She sat in a corner with her books clutched to her breast and her ankles crossed. I sat down beside her and waited for the chaos to filter down. Uncle Bob took the opportunity to step out and make a call. As always. Bobby Socks kept staring at me, so I did my cell phone trick and looked directly at her as I talked.
“Hi,” I said.
Her eyes widened before she batted her lashes in surprise, wondering if I was talking to her.
“Come here often?” I asked, chuckling at my astounding sense of humor.
“Me?” she asked at last.
“You,” I said.
“You can see me?”
I never figured out why they always asked me that when I was looking directly at them. “Sure can.” Her mouth slid open a notch, so I explained. “I’m a grim reaper, but in a good, nongrouchy kind of way. You can cross through me if you’d like.”

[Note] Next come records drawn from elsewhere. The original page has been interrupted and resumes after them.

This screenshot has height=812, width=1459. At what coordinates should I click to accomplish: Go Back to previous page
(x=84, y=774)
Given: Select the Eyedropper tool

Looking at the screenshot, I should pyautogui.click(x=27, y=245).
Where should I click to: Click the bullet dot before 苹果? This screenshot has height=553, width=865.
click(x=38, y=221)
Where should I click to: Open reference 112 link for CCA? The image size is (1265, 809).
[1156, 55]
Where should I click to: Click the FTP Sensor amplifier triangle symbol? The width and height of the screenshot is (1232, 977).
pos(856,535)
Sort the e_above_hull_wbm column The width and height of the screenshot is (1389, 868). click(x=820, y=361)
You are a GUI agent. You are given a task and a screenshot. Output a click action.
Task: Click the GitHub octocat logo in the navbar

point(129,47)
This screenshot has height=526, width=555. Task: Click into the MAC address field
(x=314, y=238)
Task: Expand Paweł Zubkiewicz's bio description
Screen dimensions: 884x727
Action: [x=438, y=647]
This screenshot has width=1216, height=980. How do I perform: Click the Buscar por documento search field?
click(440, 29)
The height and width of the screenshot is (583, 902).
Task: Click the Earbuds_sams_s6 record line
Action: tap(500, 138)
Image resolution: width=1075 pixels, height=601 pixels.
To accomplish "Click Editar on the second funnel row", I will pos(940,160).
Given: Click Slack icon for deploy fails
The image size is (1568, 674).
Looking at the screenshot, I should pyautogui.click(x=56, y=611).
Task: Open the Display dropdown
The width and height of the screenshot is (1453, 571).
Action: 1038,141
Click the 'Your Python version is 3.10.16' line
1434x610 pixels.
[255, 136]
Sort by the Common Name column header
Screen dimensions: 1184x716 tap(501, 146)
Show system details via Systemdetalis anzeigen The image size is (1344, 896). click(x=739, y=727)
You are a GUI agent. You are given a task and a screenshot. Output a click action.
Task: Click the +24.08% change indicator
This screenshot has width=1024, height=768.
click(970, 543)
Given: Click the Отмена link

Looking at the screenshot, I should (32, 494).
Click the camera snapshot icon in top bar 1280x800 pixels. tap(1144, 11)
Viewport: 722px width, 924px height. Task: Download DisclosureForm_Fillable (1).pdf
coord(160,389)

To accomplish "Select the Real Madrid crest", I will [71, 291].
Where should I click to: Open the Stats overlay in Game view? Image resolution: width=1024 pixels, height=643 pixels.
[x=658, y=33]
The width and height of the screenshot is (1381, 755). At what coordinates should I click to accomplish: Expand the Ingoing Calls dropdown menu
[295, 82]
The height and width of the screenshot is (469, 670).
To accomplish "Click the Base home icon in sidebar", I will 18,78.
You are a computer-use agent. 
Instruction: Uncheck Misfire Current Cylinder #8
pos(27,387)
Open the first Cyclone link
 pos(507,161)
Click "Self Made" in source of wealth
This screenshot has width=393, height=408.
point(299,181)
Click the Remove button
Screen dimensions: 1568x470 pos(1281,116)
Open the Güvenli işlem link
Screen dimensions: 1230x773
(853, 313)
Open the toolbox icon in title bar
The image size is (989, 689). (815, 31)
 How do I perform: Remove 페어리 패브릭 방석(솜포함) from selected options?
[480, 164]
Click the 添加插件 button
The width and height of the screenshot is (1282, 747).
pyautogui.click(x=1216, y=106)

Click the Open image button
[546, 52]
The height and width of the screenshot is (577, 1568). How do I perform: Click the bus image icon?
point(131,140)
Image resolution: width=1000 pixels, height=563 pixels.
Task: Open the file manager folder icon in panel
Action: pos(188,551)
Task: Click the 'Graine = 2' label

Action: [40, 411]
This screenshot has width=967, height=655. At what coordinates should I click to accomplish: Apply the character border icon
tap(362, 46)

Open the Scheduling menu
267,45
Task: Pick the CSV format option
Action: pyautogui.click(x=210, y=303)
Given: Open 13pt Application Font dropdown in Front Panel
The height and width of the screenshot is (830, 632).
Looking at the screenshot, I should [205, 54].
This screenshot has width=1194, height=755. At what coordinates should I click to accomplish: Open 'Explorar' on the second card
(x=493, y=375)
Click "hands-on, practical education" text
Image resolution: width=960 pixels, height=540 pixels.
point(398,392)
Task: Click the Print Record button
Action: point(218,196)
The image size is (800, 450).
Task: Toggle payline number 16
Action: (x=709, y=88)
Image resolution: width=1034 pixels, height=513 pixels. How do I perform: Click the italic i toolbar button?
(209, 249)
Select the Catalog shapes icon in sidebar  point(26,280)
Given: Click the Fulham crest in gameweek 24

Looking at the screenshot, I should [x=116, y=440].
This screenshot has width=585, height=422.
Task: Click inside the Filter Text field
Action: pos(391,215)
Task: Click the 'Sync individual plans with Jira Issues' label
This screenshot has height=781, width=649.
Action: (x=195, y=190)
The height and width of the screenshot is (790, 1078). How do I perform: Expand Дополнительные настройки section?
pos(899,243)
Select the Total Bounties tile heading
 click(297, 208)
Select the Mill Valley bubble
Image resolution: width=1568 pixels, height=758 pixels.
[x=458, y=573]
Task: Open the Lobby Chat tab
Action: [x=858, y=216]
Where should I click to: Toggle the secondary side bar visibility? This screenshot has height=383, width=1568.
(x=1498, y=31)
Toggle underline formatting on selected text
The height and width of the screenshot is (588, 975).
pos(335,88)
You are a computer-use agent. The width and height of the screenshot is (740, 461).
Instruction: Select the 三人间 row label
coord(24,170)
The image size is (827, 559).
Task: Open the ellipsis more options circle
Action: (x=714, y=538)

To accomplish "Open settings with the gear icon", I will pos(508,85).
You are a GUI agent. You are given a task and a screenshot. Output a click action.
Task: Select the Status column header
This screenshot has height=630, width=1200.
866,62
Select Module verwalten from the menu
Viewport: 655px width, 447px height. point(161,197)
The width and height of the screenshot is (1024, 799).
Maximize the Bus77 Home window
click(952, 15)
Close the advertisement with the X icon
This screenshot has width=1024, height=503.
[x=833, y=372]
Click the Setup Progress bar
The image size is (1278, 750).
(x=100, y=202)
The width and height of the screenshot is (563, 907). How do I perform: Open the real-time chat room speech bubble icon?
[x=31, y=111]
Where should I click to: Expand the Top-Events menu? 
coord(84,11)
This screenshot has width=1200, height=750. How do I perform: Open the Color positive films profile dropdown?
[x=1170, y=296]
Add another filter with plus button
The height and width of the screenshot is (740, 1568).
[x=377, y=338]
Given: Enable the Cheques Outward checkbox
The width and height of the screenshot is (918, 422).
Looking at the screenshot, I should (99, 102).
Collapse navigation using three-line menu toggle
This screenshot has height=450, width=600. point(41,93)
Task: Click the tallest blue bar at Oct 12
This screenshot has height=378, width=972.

“You’re beautiful,” she said, gazing at me in awe. I did that to people. “You’re like a swimming pool on a sunny day.”
Wow, that was different. A quick glance told me the crowd was thinning. “How long have you been here?”
“About two years, I think.” When my brows creased in doubt, she said, “Oh, my clothes. Homecoming week. Fifties Day.”
“Oh,” I said. “Well you certainly look the part.”
She bowed her head bashfully. “Thanks.”
Only one tardy kid to go. Apparently the principal was dealing with the lawsuit threat, and maintenance was dealing with the stolen keys.
“Why haven’t you crossed?” I asked.
Another kid walking down the hall called out to his friend. “Hey, Westfield, you gonna get spanked again?”
The boy waiting for the tardy pass, clearly a jock, flipped him off behind his back, incognito style. I tried really hard not to giggle.
The girl next to me shrugged, then indicated the administrative assistant with a nod of her head. “That’s my grandma. She got really upset when I died.”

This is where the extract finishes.